Give back, word for word, the lines in the listing below from the one holding "Image resolution: width=1568" down to the one holding "Instruction: Click the", both ends included.

[[ Provided records open ]]

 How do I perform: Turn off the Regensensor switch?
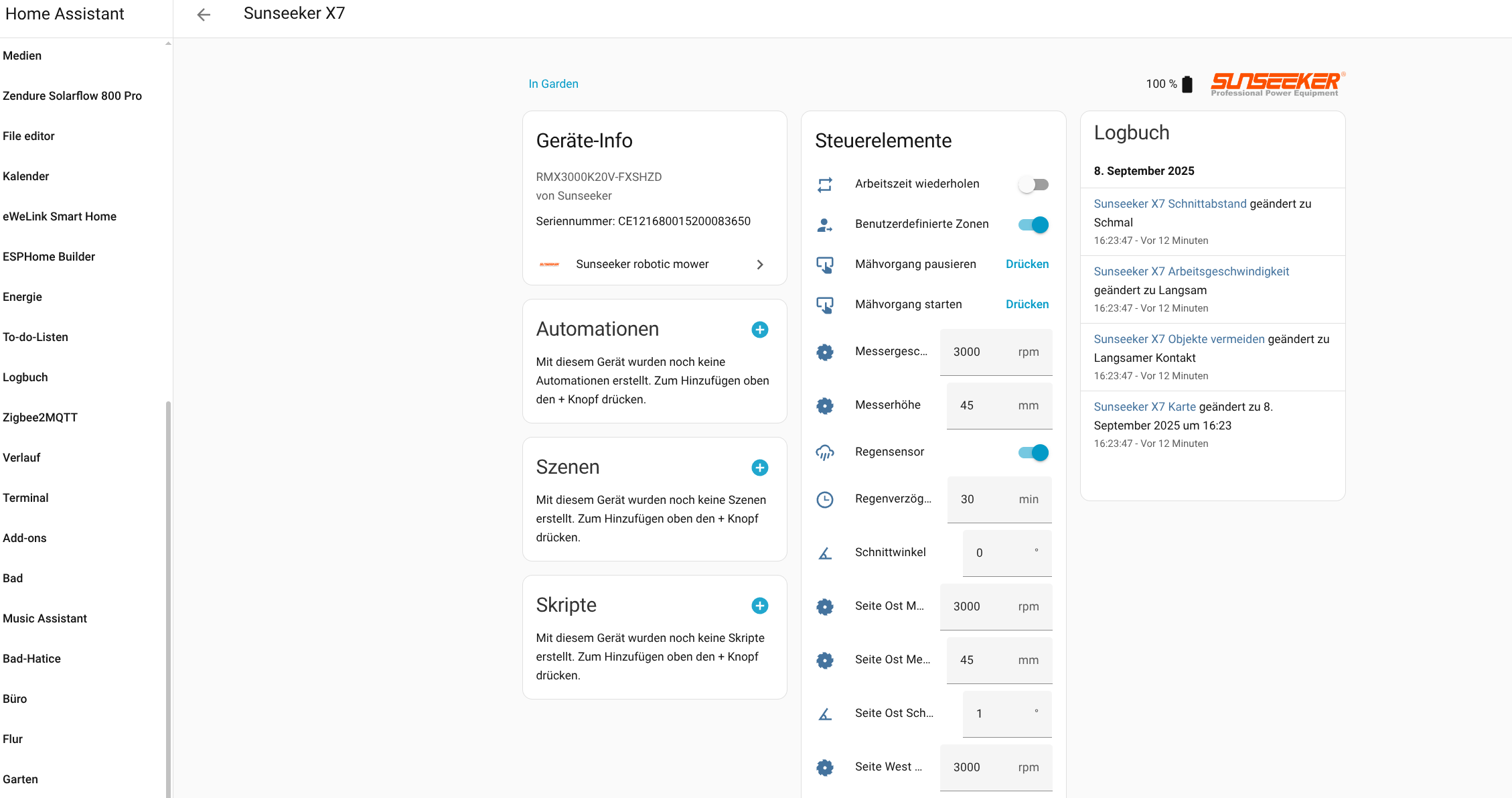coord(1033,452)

[[ Provided records closed ]]
[[ Provided records open ]]

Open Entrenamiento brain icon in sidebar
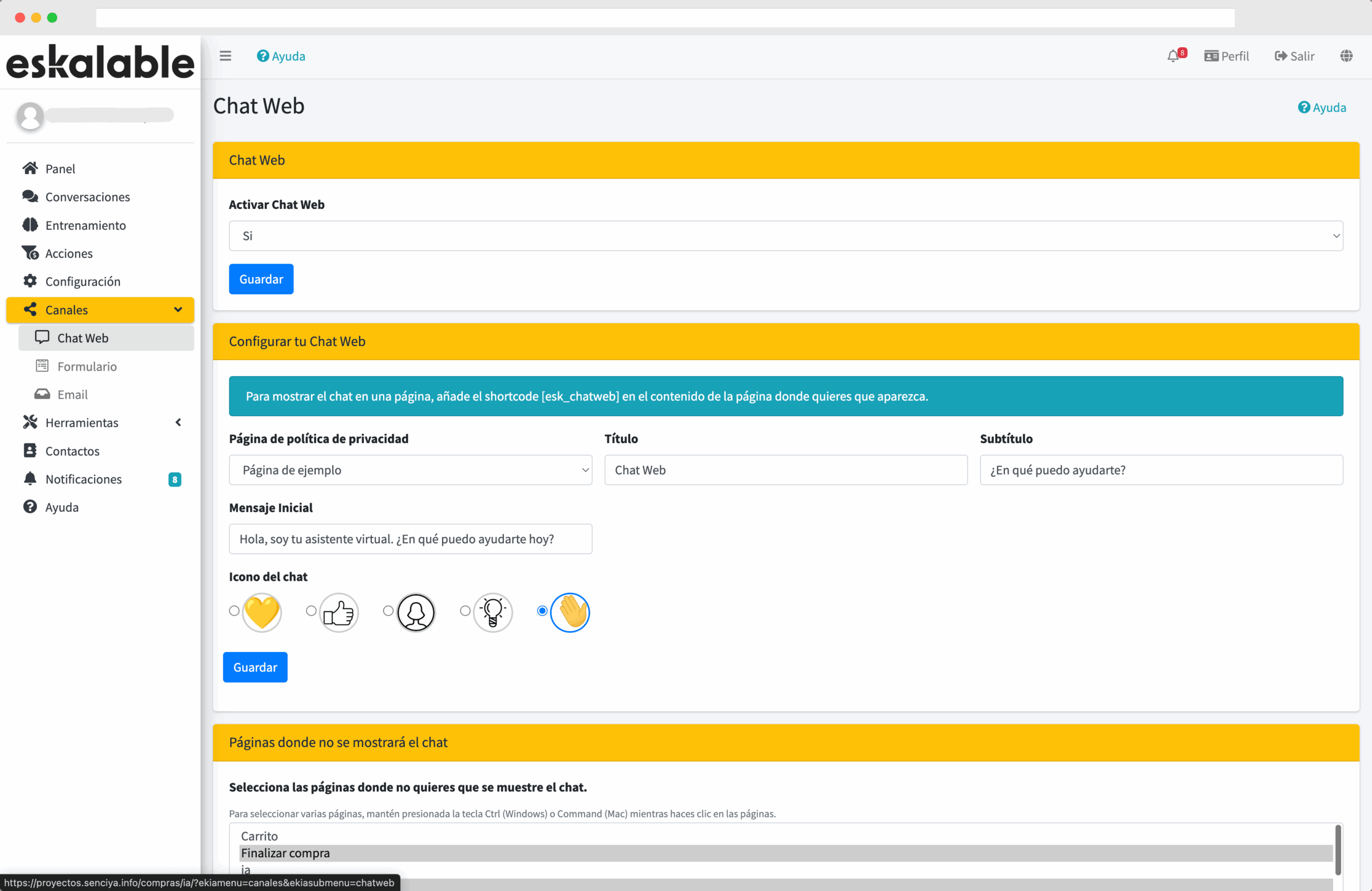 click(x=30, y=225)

[[ Provided records closed ]]
[[ Provided records open ]]

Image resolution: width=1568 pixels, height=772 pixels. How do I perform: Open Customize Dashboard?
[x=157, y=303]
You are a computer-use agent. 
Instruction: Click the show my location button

[[ Provided records closed ]]

Written response ->
Image resolution: width=1568 pixels, height=772 pixels. How do I perform: Open Customize Dashboard?
[x=157, y=303]
You are a computer-use agent. 
Instruction: Click the show my location button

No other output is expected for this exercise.